Segment Open
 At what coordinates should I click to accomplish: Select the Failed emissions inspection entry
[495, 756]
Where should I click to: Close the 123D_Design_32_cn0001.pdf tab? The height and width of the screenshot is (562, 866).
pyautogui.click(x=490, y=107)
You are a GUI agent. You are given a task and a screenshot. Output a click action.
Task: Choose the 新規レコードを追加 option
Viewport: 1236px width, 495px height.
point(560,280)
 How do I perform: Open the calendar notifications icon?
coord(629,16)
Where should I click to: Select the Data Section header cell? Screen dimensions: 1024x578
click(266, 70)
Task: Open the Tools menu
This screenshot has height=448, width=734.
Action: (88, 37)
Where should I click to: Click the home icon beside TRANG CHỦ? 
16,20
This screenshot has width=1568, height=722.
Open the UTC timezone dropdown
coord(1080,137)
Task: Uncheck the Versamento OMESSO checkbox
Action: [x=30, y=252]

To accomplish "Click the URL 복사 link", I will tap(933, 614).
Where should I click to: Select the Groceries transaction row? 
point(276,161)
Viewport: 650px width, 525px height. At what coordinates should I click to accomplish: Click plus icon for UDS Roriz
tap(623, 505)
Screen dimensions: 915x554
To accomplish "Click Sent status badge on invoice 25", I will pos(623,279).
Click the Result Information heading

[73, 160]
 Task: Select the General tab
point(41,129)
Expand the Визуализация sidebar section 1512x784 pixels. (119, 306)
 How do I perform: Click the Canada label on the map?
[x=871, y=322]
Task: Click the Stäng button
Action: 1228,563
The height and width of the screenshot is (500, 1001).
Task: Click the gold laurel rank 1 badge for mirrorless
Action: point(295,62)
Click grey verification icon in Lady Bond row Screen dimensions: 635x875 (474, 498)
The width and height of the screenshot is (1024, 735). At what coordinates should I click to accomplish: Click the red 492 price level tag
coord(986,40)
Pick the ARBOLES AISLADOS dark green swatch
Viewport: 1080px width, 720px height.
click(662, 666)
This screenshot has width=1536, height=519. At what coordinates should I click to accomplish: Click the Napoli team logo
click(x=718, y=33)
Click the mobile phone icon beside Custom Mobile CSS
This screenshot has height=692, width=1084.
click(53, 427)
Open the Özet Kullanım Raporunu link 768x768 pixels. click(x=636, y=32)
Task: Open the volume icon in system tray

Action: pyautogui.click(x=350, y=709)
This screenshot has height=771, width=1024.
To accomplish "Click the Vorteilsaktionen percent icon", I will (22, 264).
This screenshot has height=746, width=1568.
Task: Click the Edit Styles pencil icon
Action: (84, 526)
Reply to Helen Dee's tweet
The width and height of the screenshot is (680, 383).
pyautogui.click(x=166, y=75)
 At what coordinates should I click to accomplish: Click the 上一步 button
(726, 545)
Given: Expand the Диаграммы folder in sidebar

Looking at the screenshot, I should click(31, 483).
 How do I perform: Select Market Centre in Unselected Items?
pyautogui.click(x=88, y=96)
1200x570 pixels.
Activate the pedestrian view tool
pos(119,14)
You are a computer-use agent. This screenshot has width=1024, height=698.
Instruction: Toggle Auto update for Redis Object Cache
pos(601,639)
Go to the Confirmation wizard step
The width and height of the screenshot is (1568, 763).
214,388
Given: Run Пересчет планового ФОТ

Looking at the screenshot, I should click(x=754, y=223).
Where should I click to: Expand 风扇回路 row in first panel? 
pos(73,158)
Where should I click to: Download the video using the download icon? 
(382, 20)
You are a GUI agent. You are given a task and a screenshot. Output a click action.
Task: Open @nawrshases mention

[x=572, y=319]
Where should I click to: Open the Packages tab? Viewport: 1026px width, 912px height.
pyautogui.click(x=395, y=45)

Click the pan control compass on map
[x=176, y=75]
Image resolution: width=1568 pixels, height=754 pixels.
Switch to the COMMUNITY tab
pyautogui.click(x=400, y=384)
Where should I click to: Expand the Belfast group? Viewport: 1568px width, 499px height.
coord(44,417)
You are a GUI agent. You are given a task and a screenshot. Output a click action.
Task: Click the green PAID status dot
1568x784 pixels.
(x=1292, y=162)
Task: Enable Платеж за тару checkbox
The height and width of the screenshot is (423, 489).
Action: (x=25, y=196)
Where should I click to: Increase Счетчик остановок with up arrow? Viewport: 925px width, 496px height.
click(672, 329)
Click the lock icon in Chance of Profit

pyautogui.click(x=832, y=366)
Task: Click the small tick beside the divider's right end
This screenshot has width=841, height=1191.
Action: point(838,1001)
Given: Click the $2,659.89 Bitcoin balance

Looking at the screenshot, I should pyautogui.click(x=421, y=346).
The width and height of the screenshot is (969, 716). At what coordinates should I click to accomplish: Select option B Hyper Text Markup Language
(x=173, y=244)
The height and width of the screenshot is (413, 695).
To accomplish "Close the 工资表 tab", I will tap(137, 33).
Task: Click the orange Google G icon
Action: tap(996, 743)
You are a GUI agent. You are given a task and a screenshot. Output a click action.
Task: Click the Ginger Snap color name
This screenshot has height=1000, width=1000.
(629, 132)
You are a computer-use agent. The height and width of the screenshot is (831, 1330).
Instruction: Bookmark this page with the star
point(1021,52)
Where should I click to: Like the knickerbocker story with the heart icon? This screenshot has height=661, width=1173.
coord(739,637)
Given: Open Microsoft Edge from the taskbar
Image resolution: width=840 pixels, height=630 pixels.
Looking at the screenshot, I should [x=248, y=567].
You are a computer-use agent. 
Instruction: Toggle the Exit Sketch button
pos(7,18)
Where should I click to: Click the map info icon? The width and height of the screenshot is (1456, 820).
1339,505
Segment Closed
Exercise details: Every line above that includes the string "computer" needs to be copied.

Answer box:
You are a computer-use agent. This screenshot has width=1024, height=698.
You are a computer-use agent. The height and width of the screenshot is (831, 1330).
You are a computer-use agent. 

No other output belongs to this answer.